Blue Ocean Marketing: A Strategy for All Seasons
In a small, or specialized market, one big question is: How can a business differentiate itself from its competition? One marketing strategy is to head out to sea. The concept of blue water marketing was outlined in the 2005 book “Blue Ocean Strategy.” When distilled, the marketing strategy is simple: Head away from crowded waters and out to sea where there is less competition. This means creating and focusing on elements of your business that are not easy to imitate in the way that quality, customer service and experience are. Here are three companies doing that well.
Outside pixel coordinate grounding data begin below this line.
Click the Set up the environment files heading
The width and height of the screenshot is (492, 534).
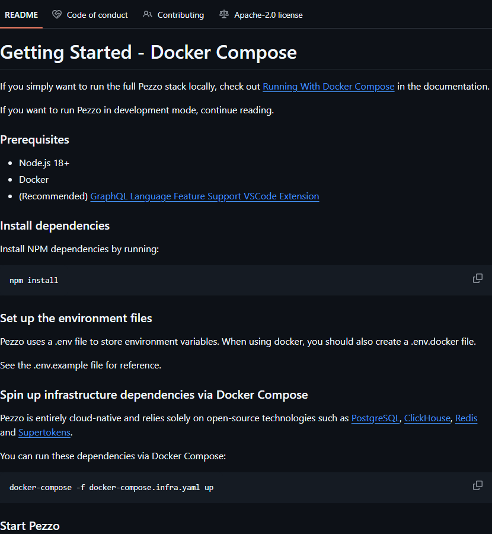tap(76, 318)
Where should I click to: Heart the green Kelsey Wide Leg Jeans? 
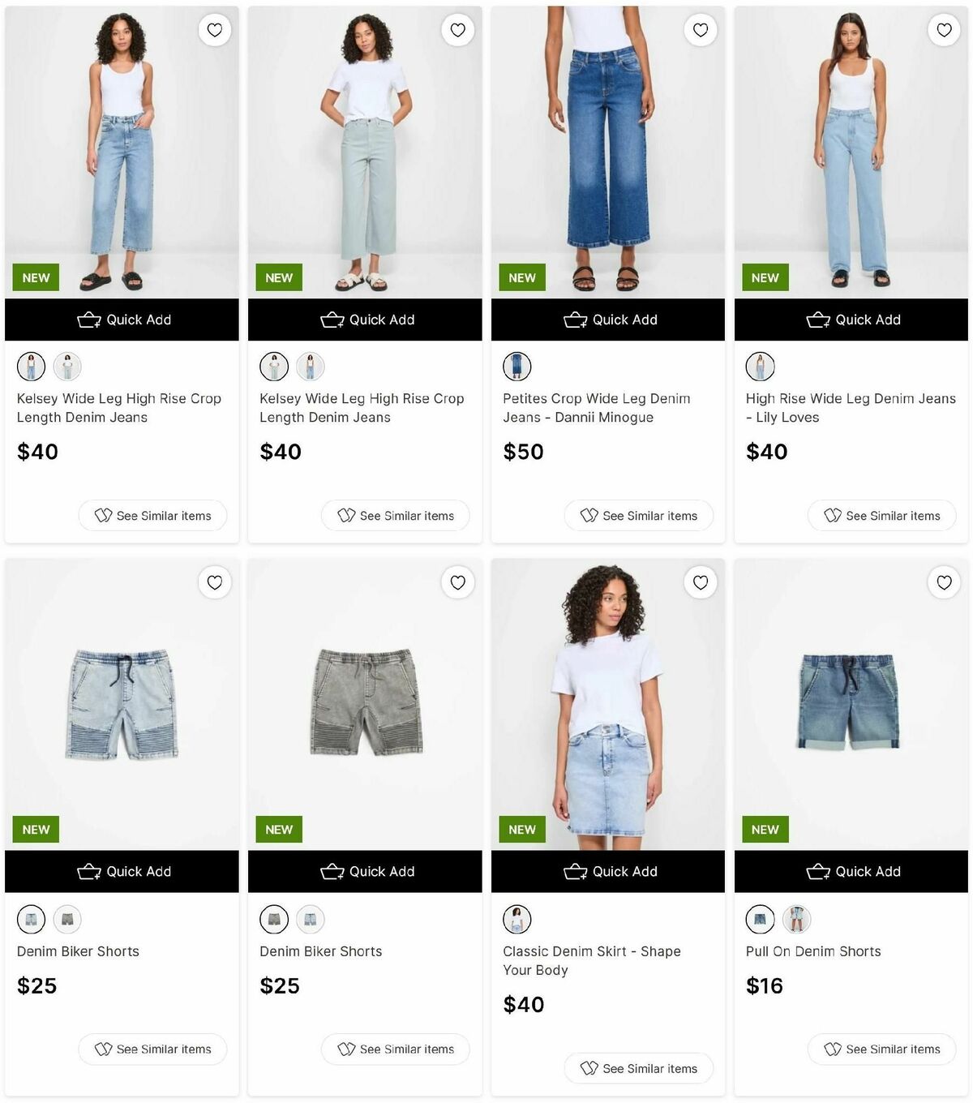click(457, 30)
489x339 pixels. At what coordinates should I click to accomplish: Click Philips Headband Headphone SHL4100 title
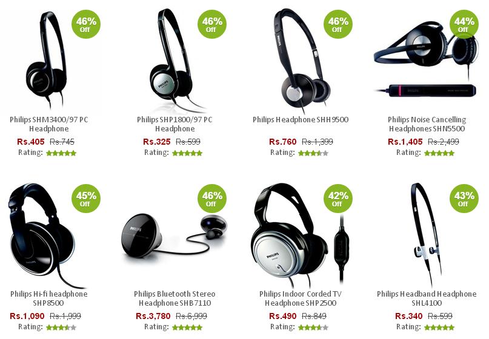[427, 298]

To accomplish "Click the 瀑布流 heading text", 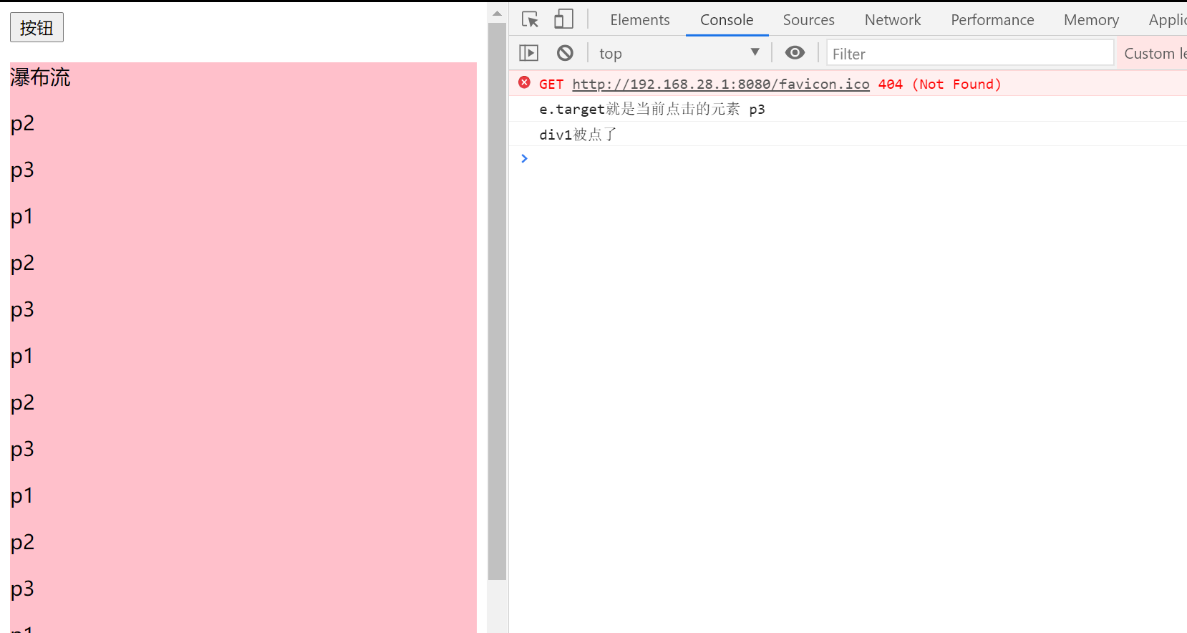I will [x=40, y=77].
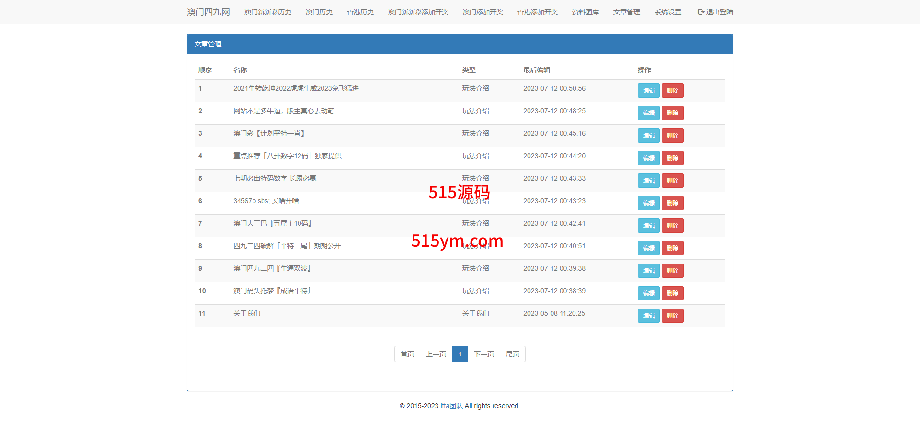Delete article 2 about 网站不是多牛逼
This screenshot has width=920, height=436.
(672, 113)
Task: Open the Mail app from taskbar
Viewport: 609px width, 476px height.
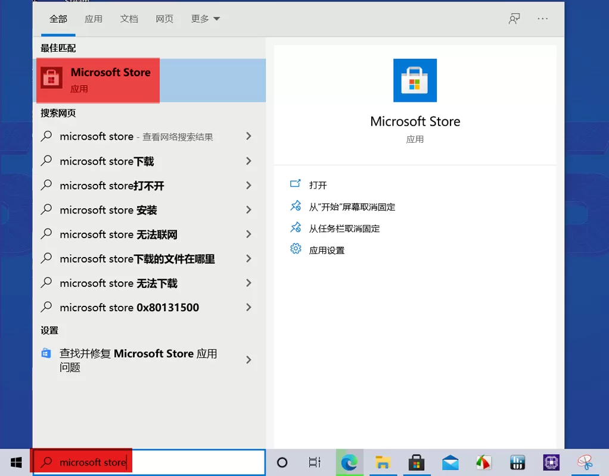Action: pyautogui.click(x=450, y=462)
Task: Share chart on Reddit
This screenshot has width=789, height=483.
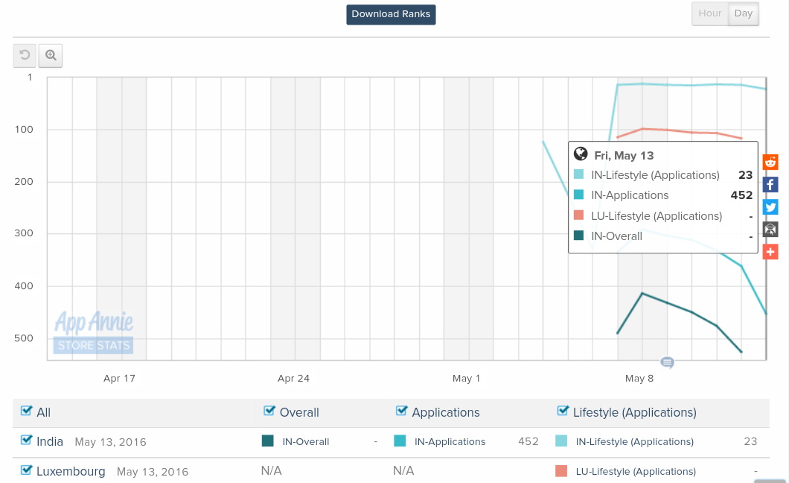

Three Blue Ocean Companies | Marketing Strategy
The Westin
The Westin Hotels & Resorts is in business to “sell” rooms. So it would follow that they normally market to out-of-town guests. But in addition, they have started a "running concierge" program aimed at local clientele. In doing research on its clientele, the Westin found that millennial guests like an active lobby, and rely on locals for recommendations. By inviting the local running community in with various programs, Westin achieved that. The program also makes local clients aware of the property for referrals to their guests. In addition, with the program RunWestin, Westin Hotels & Resorts joined the Rock ‘n’ Roll Marathon series as a sponsor, creating an exclusive VIP marathon package for runners traveling to events. The running concierge program dovetails with this by helping traveling runners find partners to reduce the stress of competition and traveling. Not your typical hotel concierge!Lesson: Rethink what you do, and what your value is to a completely new clientele.
Tesla
How did Tesla become one of the three biggest luxury cars, behind Mercedes E Class and BMW’s 5 series, after only several years of existence? The answer can be found in a combination of things -- the star power of the company’s owner, Elon Musk, and the car itself. But the biggest reason may be the way it is sold. Rather than making customers make a special trip to a car dealership, Tesla showrooms are in shopping malls, right next to your favorite Zara, Bloomingdale's and Sees Candy. Most cars dealerships would be lucky to get a hundred potential customers on the lot each day, but Tesla gets thousands. And according to an article in Forbes, “many sales have come from people who had zero interest in buying a car until they saw Tesla’s showroom. Impressed by the car’s design they could walk right in and immediately talk to a sales person rather than make a special trip.”Lesson here: Head away from places you find your competition; go where your customers are.
McCall Pattern Company
For a lesson on how to make a marketing pivot when you are a well-established brand, take a look to McCall Pattern Company. Around since 1863, the home-sewing brand is newly fashionable thanks to a rise in 21st century sewers, bloggers, authors and designers. And of course Etsy, which is leading the new appreciation for artisanal crafts. Social media plays a part as well. According to a piece in the New York Times, “McCall is mining its past to build a bridge to the future, posting images from its impressive archive to social media sites like Instagram and Pinterest.” Now with McCall’s, Butterick and Vogue patterns under the McCall Pattern Company parent company, those posts include famous faces and iconic designers who in the 1970s designed special patterns for Vogue, “dispelling the notion that homemade clothing was frumpy or from members of religious cults.” In that same vein, today McCall has struck deals with popular sewing bloggers and turned them into designers. The passion and emotional attachment so many have for making their own garments remains today and McCall found a way to pivot and capture it.Lesson: Create and capture new demand.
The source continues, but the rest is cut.